Au départ, l’objectif était le IT 130. Nabou étant blessée, Christelle (Poussin) se retrouvait seule pour son premier ultra. L’idée de l’accompagner était donc toute naturelle.
Après une soirée épique à l’arrière de la voiture et un repas « pasta party », nous avons essayé de nous reposer avant le départ, vendredi à minuit. (Thomas, j’ai vérifié dans le dico : « minuit » désigne la fin du jour concerné… Bref, on avait tout faux !). Confort maximum (matelas, duvets et couverture en pilou), mais nous n’avions juste pas anticipé que la musique sur le site de départ serait forte… très forte !
Photo dans la raquette avec la team du 100 et du 130, et hop, nous voilà partis. Je laisse Poussin raconter le début de course que nous avons vécu ensemble jusqu’à la base de vie de Cornimont, à mi-parcours. La nuit a été fraîche et, une fois de plus, j’ai eu du mal à gérer le compromis entre transpiration (fringues trempées) et froid… Il va falloir que je trouve une solution !
Ce début de course s'est fait avec Poussin, comme prévu. Pas dans le silence ni dans la solitude, car elle papote avec tout le monde et soigne même les coureurs au passage (pose de straps, etc.).
Dans la descente vers Cornimont, j’aperçois au loin un bandeau rouge sautillant sur un t-shirt jaune : Stéphane Arthaud ! (Notre Manu l’avait délaissé pour s’envoler vers une course exceptionnelle à l’avant.) Il n'est pas très frais, notre Stéphane, avec un moral sous les semelles. Qu’à cela ne tienne : on passe en mode réconfort et conseils pour la suite. Il y a encore plein de coureurs derrière lui, les barrières horaires sont très confortables et, surtout, Sandie l’attend à la base de vie, sans oublier un bon stock de « gels d’orgueil ». Une recette spéciale Stéphane qui lui a manifestement réussi : après une bonne sieste, le voilà reparti pour aller au bout de cette magnifique épreuve.

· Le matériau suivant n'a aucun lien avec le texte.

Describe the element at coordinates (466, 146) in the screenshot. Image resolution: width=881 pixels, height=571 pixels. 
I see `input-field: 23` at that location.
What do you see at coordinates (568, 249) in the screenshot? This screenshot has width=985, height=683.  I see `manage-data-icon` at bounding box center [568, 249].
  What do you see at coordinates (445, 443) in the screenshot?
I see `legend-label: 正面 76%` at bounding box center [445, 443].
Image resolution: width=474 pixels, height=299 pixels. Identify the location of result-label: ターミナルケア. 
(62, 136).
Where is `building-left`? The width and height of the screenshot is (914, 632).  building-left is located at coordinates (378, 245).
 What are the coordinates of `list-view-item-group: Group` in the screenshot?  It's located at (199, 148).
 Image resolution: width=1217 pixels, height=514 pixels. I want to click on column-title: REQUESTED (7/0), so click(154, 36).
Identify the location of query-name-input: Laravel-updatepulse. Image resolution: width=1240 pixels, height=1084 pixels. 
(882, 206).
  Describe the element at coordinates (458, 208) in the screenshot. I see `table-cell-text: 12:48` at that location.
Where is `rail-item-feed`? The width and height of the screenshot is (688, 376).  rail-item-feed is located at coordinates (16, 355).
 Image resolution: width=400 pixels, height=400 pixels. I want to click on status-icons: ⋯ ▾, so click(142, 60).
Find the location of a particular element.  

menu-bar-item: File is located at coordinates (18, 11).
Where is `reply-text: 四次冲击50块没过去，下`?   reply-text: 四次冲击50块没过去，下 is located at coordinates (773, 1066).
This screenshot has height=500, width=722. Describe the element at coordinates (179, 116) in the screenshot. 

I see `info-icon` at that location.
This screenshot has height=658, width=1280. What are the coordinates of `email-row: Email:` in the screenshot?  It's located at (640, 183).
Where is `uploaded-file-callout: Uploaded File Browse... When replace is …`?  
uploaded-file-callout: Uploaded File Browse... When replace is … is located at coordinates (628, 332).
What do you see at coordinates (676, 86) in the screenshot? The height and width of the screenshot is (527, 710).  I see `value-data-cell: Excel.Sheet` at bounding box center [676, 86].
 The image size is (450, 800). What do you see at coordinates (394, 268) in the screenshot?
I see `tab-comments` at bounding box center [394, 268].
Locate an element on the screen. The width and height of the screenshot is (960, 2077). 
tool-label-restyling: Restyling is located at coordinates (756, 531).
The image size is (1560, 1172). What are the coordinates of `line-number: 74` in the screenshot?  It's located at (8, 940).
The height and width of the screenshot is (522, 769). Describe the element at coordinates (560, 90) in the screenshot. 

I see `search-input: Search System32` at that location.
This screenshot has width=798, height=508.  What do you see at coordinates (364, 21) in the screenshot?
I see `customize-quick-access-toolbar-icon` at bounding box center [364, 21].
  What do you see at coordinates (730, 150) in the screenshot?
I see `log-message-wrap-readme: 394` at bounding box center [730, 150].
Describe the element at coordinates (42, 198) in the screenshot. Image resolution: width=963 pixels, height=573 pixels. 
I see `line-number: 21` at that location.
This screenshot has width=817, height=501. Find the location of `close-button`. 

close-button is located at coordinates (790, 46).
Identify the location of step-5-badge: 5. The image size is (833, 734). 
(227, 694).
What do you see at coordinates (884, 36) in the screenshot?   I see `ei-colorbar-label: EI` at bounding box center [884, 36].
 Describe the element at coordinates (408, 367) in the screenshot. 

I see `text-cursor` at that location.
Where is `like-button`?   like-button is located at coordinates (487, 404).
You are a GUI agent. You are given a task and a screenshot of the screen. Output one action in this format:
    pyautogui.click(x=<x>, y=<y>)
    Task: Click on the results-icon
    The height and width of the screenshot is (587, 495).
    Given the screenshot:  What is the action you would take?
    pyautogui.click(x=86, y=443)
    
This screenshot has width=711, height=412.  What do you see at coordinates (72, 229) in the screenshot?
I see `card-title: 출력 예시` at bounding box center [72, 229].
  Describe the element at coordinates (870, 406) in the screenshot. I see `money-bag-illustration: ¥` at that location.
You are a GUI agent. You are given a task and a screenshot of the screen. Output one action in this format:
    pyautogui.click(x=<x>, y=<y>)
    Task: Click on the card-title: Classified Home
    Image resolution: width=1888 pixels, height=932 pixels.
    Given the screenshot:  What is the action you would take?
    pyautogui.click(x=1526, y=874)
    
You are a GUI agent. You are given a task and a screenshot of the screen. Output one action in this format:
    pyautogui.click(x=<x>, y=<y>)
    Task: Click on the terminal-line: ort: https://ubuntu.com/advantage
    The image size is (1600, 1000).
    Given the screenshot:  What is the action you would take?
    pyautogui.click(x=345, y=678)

Après cette base de vie, il reste 50 km. On entre dans le dur et le mental de chacun a besoin de se mettre « dans sa bulle ». Je décide de laisser Poussin face à sa propre course : c’est son premier ultra, il ne faut pas qu’elle rate ce rendez-vous. (moi non plus )
Je pars donc devant, en solo. Pas de douleurs particulières et un mental d’acier… En route pour la remontada (parti 530ᵉ, je termine 349ᵉ) ! Un pur kiff : se sentir bien au moment précis où la plupart des coureurs sont dans le dur ou abandonnent, j’en profite à fond !
En chemin, je récupère Mathieu Pelletier (engagé sur le 70 km) au dernier ravitaillement de Saint-Amé, et nous finissons ensemble. Enfin… lui part devant en quittant le ravitaillement, mais c’est sans compter sur Papy Lolo et son entêtement ! Résultat : je l’ai doublé et laissé un peu derrière. « Place aux vieux, jeune Padawan ! »
Ce compte rendu est exceptionnellement long, je vais donc m'arrêter là, sinon vous allez prendre de mauvaises habitudes ! Et puis, les nouveaux ultra-traileurs ont tellement à raconter…
PS 1 : Escalier monté et descendu ce matin : nickel !
PS2 : Pour cette course je n’ai pas eu besoin de faire appel à la ligne SOS FINISHER ! Le patron Clem a su m’encourager et m’envoyer des blagues à 3 balles pour me faire oublier les difficultés.